Additional evaluation included array comparative genomic hybridization (aCGH) and Angelman syndrome methylation analysis which were normal. A clinical exome sequencing (CES) was performed, and a heterozygous variant of uncertain significance was identified in the ANK2 gene (NM_001148.5): c.3412C > T p.(Arg1138Ter) (Fig. 1A). The genetic variant was then searched in her parents and was negative in both, suggesting a de novo variant (Fig. 1B).

Fig. 1
figure 1

A Next-generation sequencing (NGS) identified the heterozygous variant c.3412C > T in the ANK2 gene. B Family pedigree and Sanger sequencing of the variant in the proband and parents, showing its presence in the patient and its absence in the mother and father

Full size image

The child was submitted to a formal cardiac evaluation, ruling out cardiovascular abnormalities.

Conclusions

Etiological assessment plays an important role in management of ASD, since it allows a more detailed information on prognosis, comorbidities and genetic counseling. In patients where clinical history, physical examination, aCGH and molecular genetic testing for fragile X syndrome are inconclusive, the next step on etiological assessment is usually a trio-based whole exome sequencing or CES [1]. In our patient, we decided to perform a CES for etiological enlightenment, unveiling a ANK2 gene variant.

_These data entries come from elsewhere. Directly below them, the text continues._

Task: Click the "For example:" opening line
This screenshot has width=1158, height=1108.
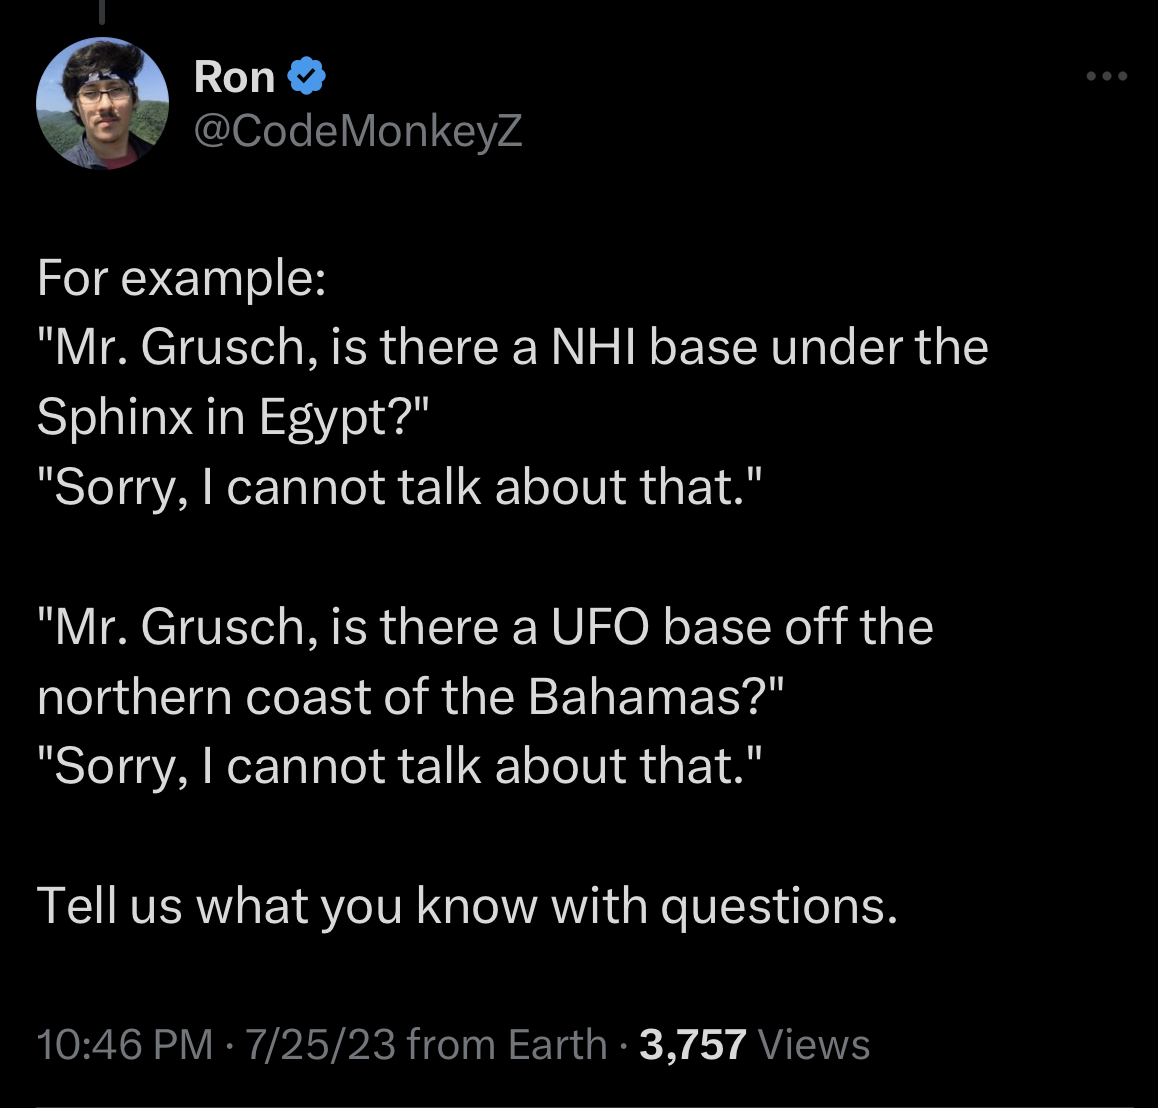Action: pos(181,277)
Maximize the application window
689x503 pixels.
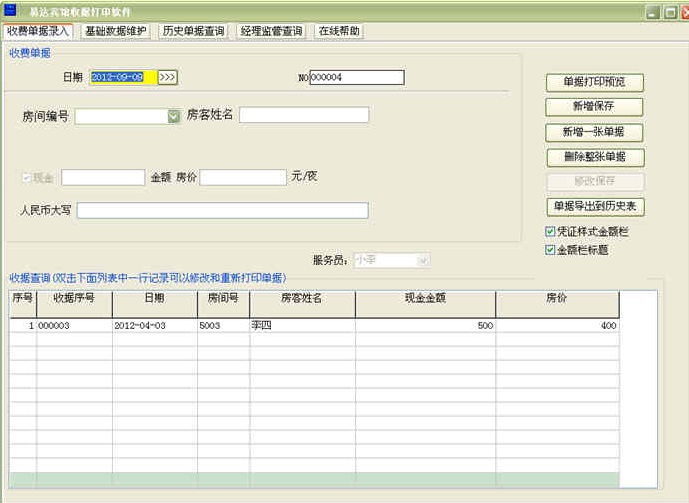point(669,12)
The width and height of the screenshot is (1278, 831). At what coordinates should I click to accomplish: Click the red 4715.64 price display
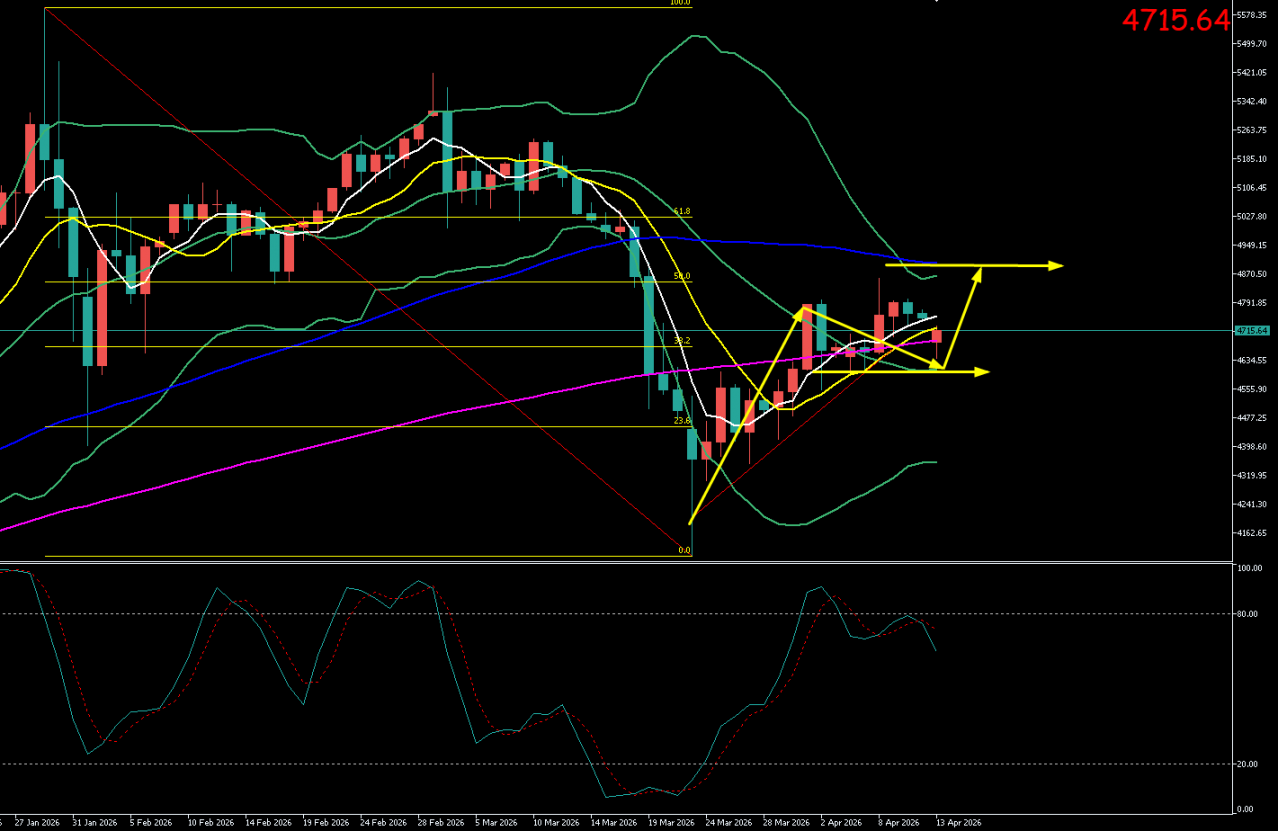coord(1175,20)
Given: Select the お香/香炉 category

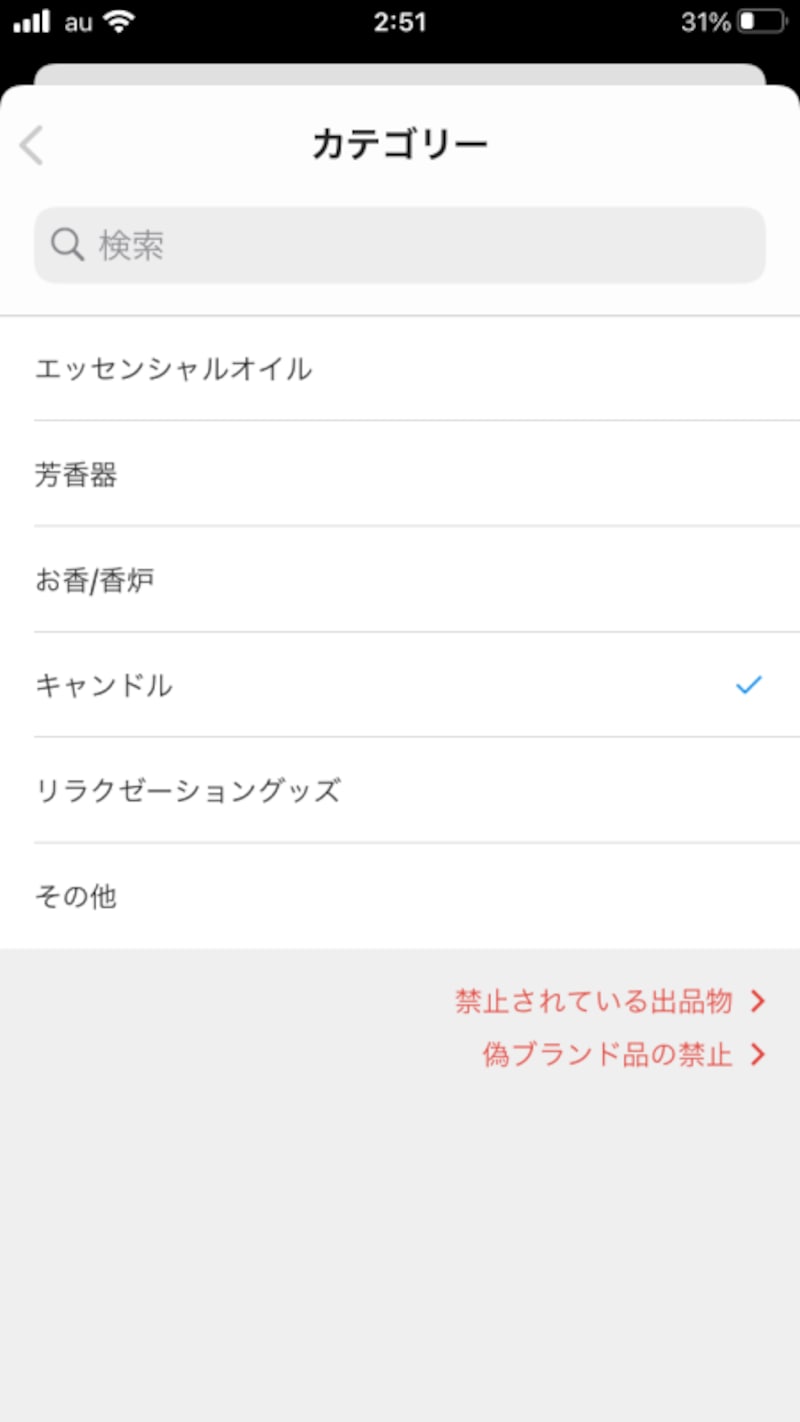Looking at the screenshot, I should pos(94,579).
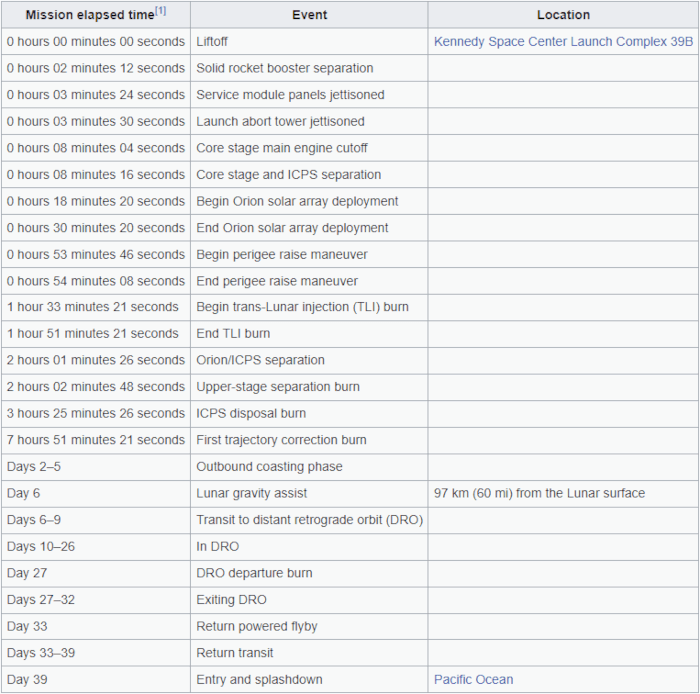Click the Mission elapsed time column header
This screenshot has width=700, height=694.
click(x=88, y=15)
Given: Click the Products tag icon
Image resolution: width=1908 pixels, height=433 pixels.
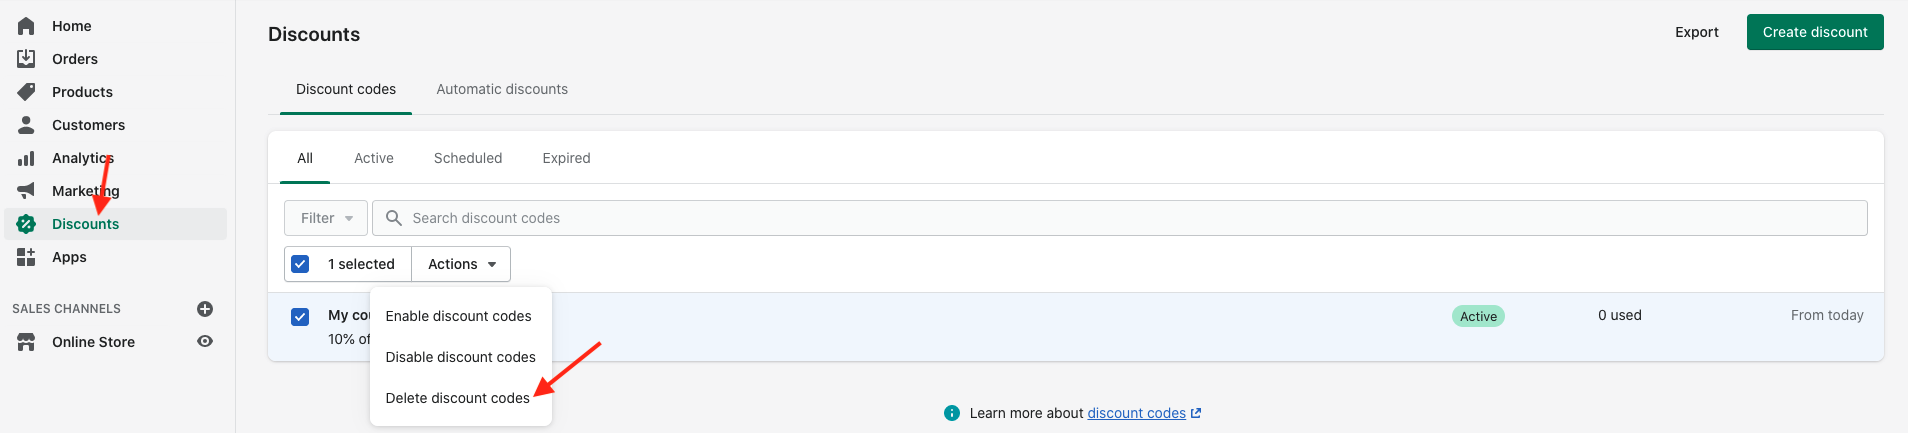Looking at the screenshot, I should tap(26, 92).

It is vastly recognized in current literature that loss-of-function variants in ANK2 can result in a broad spectrum of clinical cardiac phenotypes including Long QT syndrome 4 and Ankyrin-B Syndrome (OMIM: 600919) [6]. According to animal model experiments, ANK2 encodes an ankyrin protein involved in synaptic stability. Studies in mice have shown that ANK2 pathogenic variants may increase axon branching and ectopic connectivity [7]. Due to its interactions with the voltage-gated CaV2.1 calcium channel, ANK2 variants had been associated to occurrence of seizures [8]. Recently, ANK2 gene has also been linked to the etiology of ASD [4,5,6]. However, this gene is currently not associated with neurodevelopmental disorders in the Online Mendelian Inheritance in Man (OMIM) database.

We recognize the challenge of assessing variant pathogenicity in candidate genes for ASD. The reported ANK2 variant was formally classified as a variant of uncertain significance. However, it was absent in parents and there was not family history, which favors its pathogenicity. Our study provides a detailed phenotypical description that is often lacking; thus, it can be added to other published reports correlating de novo ANK2 variants with ASD and neurological phenotypes (including seizures), some without cardiac impairment. Ji et al. reported a de novo heterozygous nonsense ANK2 variant in a 5-year-old female with seizures and neurodevelopmental impairment (severe global developmental delay and aggressive behavior) (4); she also displayed microcephaly, unlike our patient.

In summary, we report a de novo heterozygous ANK2 variant detected in a child with ASD and epilepsy. Additional research is required to better understand the association between ANK2 and ASD, as well as its implications on phenotypic spectrum.